What you will do:
The reply should contain all the data below, repeated exactly, and none of the images.

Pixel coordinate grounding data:
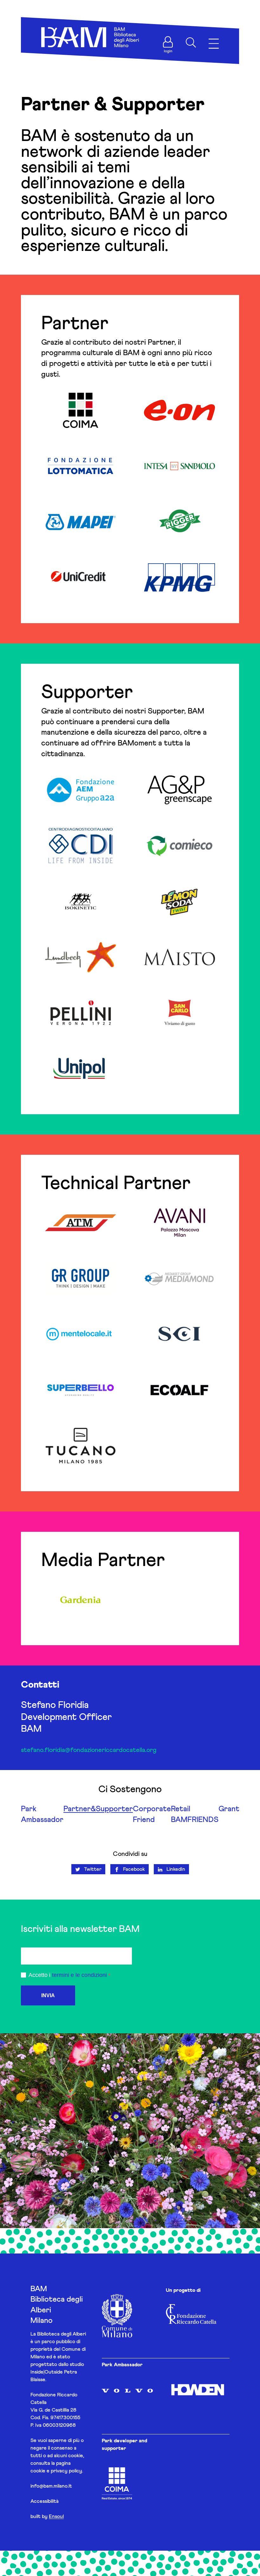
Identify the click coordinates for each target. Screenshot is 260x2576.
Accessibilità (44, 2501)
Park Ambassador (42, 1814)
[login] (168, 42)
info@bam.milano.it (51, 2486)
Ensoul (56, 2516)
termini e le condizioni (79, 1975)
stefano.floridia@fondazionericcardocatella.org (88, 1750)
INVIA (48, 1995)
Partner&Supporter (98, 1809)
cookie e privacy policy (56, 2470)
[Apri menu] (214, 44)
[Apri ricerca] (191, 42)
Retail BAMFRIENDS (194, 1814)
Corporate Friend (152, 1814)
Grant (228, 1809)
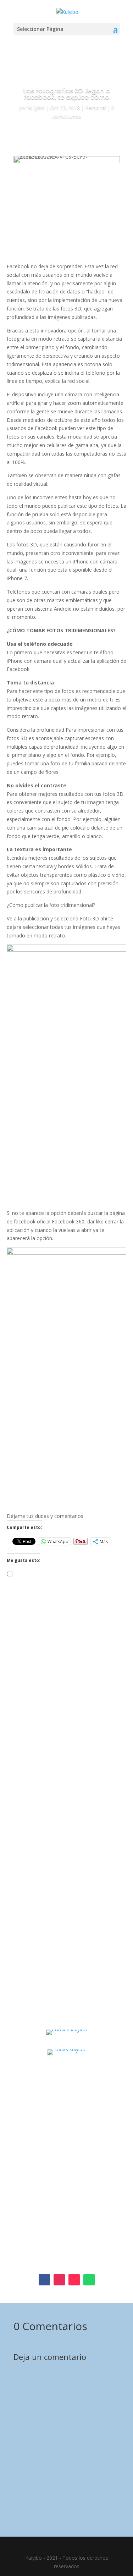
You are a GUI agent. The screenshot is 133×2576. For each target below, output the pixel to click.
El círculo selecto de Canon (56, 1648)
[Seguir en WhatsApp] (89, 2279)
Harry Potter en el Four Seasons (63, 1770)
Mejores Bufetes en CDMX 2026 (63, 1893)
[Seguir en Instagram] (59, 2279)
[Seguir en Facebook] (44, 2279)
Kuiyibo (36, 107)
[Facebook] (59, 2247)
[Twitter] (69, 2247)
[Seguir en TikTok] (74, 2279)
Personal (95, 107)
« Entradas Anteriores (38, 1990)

Task solution:
Identify the click coordinates for each target. Screenshot is 260x2576.
Accessibilità (44, 2501)
Park Ambassador (42, 1814)
[login] (168, 42)
info@bam.milano.it (51, 2486)
Ensoul (56, 2516)
termini e le condizioni (79, 1975)
stefano.floridia@fondazionericcardocatella.org (88, 1750)
INVIA (48, 1995)
Partner&Supporter (98, 1809)
cookie e privacy policy (56, 2470)
[Apri menu] (214, 44)
[Apri ricerca] (191, 42)
Retail BAMFRIENDS (194, 1814)
Corporate Friend (152, 1814)
Grant (228, 1809)
You are a GUI agent. The screenshot is 133×2576. For each target below, output the pixel to click.
El círculo selecto de Canon (56, 1648)
[Seguir en WhatsApp] (89, 2279)
Harry Potter en el Four Seasons (63, 1770)
Mejores Bufetes en CDMX 2026 (63, 1893)
[Seguir en Instagram] (59, 2279)
[Seguir en Facebook] (44, 2279)
Kuiyibo (36, 107)
[Facebook] (59, 2247)
[Twitter] (69, 2247)
[Seguir en TikTok] (74, 2279)
Personal (95, 107)
« Entradas Anteriores (38, 1990)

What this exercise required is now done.